▶ **WHAT THE TASK REQUIRES**:
When a line in the data below includes "date", count it; then give only the total.

Stored entries:
* * * *

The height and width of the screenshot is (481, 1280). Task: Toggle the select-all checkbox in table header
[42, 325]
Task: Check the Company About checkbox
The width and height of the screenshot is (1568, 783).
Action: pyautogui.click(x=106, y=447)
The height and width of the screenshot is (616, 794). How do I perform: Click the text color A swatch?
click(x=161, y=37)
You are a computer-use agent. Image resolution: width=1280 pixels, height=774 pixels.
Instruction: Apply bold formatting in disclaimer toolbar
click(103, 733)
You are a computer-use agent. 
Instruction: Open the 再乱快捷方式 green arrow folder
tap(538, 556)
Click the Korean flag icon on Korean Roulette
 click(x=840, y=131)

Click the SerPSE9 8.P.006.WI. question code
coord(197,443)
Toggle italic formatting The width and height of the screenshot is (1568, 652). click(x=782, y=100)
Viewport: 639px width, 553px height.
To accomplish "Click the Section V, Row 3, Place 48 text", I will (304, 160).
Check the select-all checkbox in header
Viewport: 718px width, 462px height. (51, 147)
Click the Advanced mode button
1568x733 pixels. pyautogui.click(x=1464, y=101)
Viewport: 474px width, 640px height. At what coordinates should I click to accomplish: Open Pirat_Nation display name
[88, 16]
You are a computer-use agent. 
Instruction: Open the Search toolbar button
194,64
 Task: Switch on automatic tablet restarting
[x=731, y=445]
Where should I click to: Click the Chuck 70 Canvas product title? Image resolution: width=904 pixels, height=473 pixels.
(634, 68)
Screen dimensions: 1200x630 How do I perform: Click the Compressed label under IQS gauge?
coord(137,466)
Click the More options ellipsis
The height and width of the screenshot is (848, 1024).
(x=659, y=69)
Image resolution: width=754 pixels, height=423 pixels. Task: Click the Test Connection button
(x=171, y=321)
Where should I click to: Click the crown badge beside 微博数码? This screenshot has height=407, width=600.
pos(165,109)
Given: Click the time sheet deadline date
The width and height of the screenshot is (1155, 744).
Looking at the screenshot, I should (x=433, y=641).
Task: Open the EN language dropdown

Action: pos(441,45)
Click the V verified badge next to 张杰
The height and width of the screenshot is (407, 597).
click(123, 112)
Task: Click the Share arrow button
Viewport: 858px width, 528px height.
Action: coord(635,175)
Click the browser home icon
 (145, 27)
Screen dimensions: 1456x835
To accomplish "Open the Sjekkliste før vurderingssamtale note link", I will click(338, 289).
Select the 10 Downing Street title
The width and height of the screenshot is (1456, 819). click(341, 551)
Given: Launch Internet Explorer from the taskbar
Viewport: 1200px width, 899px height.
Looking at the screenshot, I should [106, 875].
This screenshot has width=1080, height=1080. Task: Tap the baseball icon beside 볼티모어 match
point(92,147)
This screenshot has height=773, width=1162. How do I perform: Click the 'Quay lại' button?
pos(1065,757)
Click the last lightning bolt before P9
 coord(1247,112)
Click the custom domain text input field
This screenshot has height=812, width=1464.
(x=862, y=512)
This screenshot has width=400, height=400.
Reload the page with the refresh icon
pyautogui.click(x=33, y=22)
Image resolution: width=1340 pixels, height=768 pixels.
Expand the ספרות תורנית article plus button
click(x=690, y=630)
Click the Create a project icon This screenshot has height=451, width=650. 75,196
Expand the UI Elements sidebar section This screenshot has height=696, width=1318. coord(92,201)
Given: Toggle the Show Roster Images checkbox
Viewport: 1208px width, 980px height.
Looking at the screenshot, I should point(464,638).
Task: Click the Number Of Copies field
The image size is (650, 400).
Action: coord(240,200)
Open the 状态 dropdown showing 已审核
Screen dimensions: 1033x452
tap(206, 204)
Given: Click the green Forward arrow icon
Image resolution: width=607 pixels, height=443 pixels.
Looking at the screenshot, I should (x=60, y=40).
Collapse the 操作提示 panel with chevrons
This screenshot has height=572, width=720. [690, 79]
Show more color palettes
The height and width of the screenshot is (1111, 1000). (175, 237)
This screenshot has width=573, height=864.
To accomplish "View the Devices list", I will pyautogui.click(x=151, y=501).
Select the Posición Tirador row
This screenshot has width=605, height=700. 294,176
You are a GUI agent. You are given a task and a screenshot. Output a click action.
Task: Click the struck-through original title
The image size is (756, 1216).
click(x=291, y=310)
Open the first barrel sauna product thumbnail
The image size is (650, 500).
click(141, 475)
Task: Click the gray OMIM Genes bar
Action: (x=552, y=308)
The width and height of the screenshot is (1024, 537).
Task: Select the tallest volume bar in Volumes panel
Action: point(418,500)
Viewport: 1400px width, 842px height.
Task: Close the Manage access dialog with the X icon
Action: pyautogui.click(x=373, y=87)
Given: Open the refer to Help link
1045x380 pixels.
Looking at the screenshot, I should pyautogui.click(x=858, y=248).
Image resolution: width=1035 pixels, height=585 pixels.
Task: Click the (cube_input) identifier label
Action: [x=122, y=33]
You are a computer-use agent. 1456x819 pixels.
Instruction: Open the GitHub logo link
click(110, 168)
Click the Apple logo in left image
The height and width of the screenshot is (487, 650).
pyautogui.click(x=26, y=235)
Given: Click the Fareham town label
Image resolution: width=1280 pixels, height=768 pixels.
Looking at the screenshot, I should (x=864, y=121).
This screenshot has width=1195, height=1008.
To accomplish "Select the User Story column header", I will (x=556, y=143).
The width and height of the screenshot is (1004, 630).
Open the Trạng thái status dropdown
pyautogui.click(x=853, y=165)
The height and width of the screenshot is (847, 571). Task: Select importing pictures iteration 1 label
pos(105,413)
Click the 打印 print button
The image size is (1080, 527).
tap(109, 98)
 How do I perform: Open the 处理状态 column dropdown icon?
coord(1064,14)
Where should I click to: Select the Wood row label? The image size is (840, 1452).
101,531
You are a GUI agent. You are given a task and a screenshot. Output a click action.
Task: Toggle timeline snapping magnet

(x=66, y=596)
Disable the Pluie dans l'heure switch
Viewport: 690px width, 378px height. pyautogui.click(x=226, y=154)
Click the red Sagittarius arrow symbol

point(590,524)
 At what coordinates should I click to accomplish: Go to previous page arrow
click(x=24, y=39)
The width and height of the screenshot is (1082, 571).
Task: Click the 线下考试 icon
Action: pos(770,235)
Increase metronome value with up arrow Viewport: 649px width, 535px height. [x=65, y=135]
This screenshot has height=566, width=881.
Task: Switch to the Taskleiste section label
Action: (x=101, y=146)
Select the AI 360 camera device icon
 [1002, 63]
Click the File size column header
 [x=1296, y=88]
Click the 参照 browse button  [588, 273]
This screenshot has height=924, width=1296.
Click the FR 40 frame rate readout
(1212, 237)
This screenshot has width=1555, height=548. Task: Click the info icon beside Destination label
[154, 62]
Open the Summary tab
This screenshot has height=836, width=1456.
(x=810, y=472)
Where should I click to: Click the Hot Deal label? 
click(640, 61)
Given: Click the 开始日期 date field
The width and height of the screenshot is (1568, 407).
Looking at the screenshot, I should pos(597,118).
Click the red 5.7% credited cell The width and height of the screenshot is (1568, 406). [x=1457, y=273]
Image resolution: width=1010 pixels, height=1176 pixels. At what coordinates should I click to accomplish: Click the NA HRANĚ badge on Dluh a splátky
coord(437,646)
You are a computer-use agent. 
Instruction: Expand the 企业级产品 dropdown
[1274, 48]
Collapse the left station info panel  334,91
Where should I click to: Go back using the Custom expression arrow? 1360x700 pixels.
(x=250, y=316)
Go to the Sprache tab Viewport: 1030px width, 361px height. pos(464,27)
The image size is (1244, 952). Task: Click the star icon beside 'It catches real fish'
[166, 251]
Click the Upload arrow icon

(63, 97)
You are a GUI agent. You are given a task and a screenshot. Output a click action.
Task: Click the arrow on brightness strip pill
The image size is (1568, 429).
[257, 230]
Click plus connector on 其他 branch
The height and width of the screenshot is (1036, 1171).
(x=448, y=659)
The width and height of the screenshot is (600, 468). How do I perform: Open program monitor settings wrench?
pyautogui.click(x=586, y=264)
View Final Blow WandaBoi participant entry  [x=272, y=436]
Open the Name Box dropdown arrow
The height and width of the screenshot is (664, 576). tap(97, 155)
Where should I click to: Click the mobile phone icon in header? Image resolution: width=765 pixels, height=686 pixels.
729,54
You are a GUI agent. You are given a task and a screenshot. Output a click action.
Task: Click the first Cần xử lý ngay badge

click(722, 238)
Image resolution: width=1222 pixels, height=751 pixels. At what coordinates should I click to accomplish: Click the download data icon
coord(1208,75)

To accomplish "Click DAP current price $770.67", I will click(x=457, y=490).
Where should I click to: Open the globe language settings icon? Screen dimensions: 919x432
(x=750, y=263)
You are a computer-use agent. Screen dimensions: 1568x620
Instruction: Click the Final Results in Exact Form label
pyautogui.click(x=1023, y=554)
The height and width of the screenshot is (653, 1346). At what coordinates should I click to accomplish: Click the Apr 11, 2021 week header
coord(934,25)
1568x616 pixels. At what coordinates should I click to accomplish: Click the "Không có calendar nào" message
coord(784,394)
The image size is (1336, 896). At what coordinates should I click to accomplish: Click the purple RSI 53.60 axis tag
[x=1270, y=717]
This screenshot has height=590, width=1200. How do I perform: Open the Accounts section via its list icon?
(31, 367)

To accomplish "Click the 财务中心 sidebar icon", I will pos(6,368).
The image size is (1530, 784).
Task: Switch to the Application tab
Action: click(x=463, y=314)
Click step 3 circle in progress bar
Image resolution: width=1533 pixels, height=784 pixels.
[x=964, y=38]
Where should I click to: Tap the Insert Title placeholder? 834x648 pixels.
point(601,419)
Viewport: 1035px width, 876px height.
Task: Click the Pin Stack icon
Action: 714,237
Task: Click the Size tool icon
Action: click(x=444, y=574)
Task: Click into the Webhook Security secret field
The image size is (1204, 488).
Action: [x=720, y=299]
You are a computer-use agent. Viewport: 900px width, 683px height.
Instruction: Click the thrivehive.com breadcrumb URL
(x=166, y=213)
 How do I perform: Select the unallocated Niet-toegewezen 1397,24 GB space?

* * * *

▶ **YOUR RESPONSE**:
2